SCOTTSBURG, Ind. — Scott County, Indiana is home to the state's newest resource to fight the opioid epidemic and growing concern around overdoses.
Scott Memorial Health received a Narcan vending machine last week. It is one of 19 statewide, providing the medication free of charge.
Another machine was placed in Clark County earlier this year.
Facility medical director Dr. John Croasdell said Narcan is a life-saving medication physicians use to bring people back from the brink of an opioid overdose.
By providing doses free to the public, he hopes to save lives and encourage people to get help.
“The more that it’s available, the more lives that can be saved and the more people that hopefully will take the next step and get into recovery," Croasdell said.
According to CDC data, Indiana saw a 32% increase in fatal overdoses from April 2020 to April 2021.
Croasdell said the rise in fentanyl in the community can be a contributing factor.
“This is a four milligram dose of Narcan and sometimes it’s taken several of those four-milligram doses to get somebody back from the brink," he said.
The vending machine program is not alone in fighting addiction and opioid overdoses in Scott County.
Last month, the Scott County Sheriff's Office and Jail were selected to participate in the "Integrated Reentry and Correctional Support" pilot program.
Known as IRACS, the program, new to Indiana, provides direct, in-jail support for people who are incarcerated and may be dealing with addiction.
Training began earlier this month, and the program is expected to start in July.
Lindsey Huff is one of several peer leaders working with the program through the local recovery organization Thrive, which also partnered with Scott Memorial for the vending machine initiative.
Huff will help incarcerated people navigate the justice system and eventually reenter society. Other leaders from Thrive will help with inmate assessments, recovery resources and care coordination.
Huff said she was incarcerated at the Scott County Jail in the past. She said a resource like IRACS would have been instrumental in her recovery.
“Every time I got out I wanted to go back to the things I was doing, not because I didn’t want the change, but because I didn’t know how to do the change and I was scared," she said. “That’s what peer coaching is about, is about being the person that holds on to their hand.”
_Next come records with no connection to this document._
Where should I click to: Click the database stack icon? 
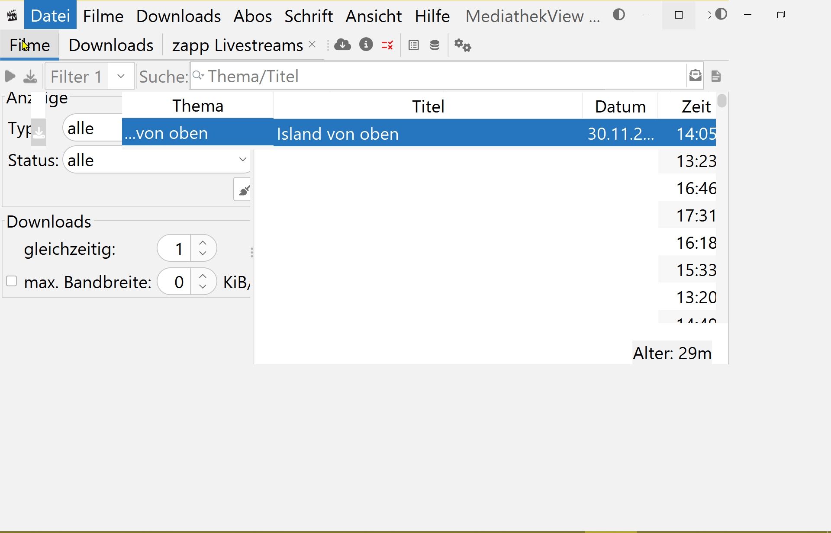click(x=435, y=45)
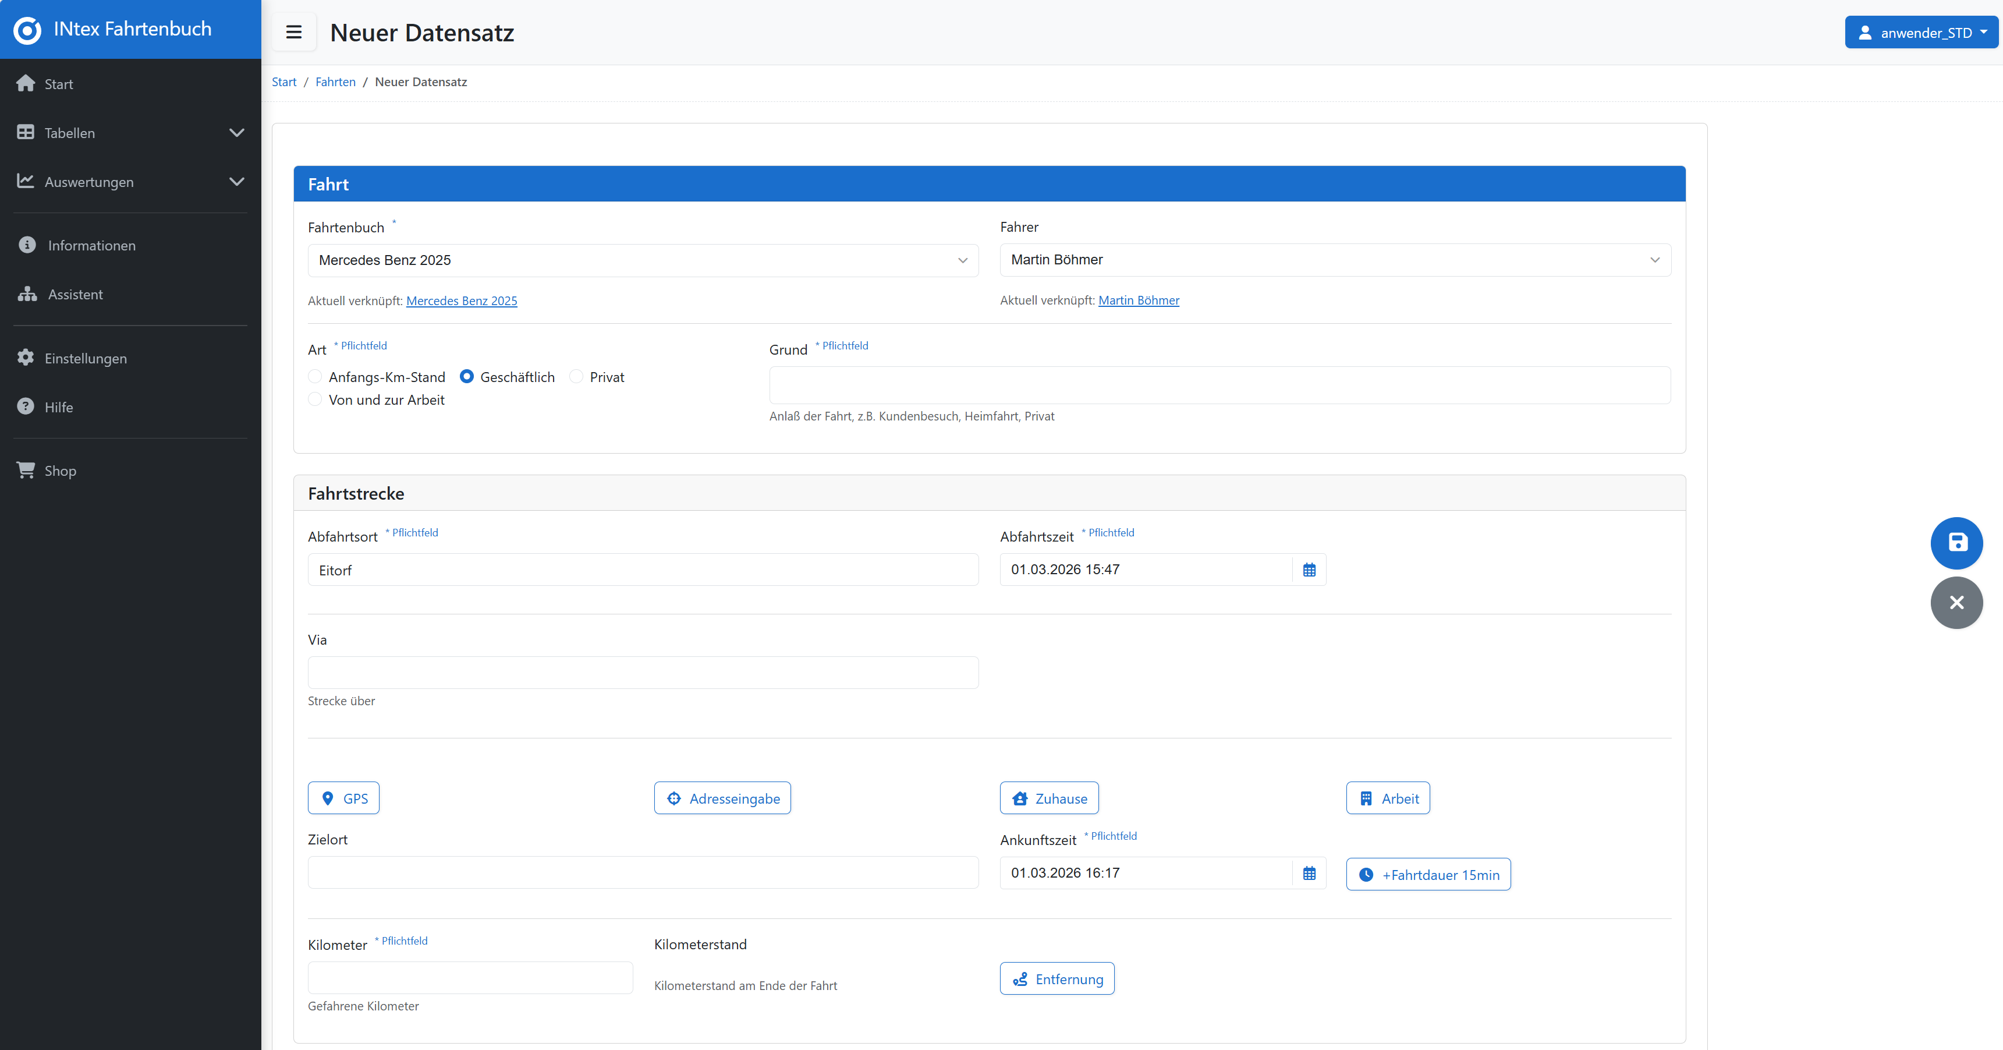Open the Abfahrtszeit calendar picker icon
The image size is (2003, 1050).
click(x=1309, y=569)
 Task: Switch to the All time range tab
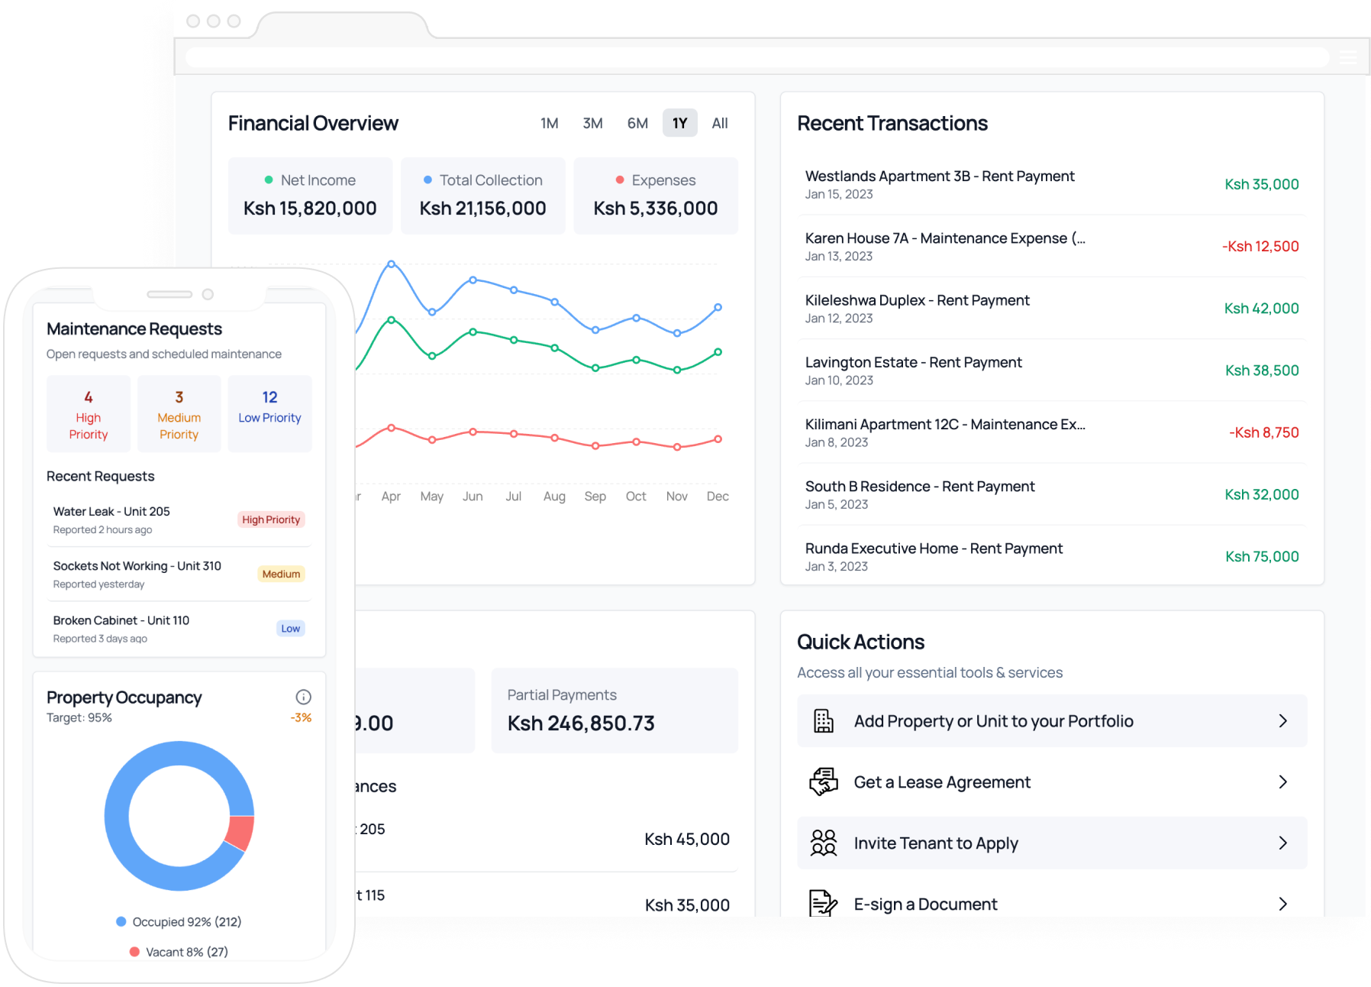[719, 122]
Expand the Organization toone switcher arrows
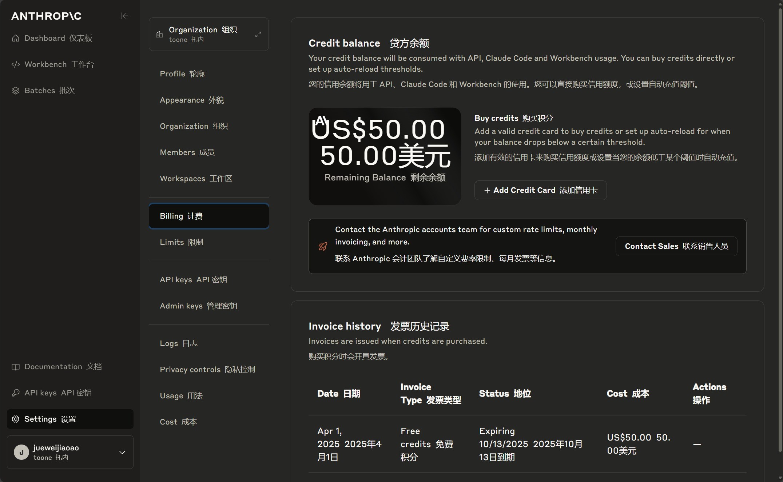 coord(258,34)
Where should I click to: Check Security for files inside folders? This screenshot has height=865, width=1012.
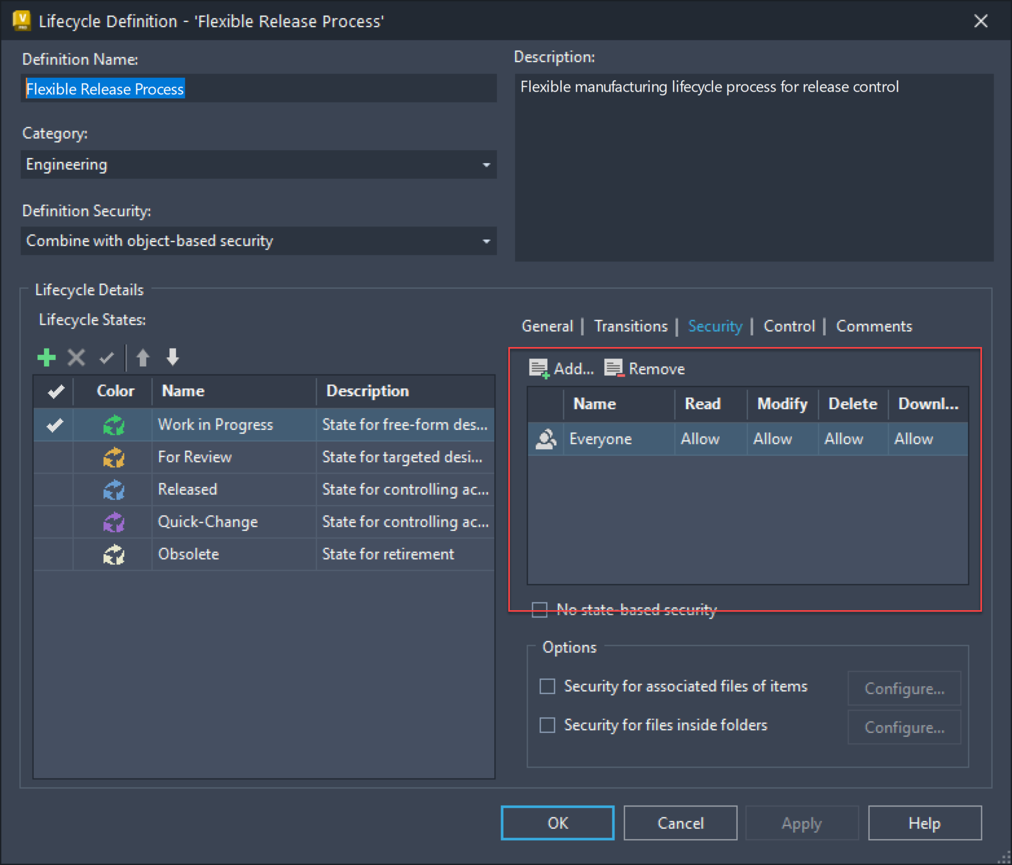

Huff said helping people with recovery while in custody is crucial and sets them up for success when they are released.
“They get out of jail, they don’t have family support, the only friends they have are the people still using," she said. "And sometimes they end up using again, they get in more legal trouble and maybe they overdose.”
Huff is encouraged by efforts from health leaders and the Sheriff's Office.
“We’ve just begun. As long as there are people who use drugs, as long as there is fentanyl, we need this stuff," she said.
Huff said training for the program began earlier this month and personnel have a few weeks left. They hope to begin screening potential inmate clients in July.
According to a release from the Sheriff's Office, eventually, every inmate booked into the jail will be evaluated as a potential IRACS support client.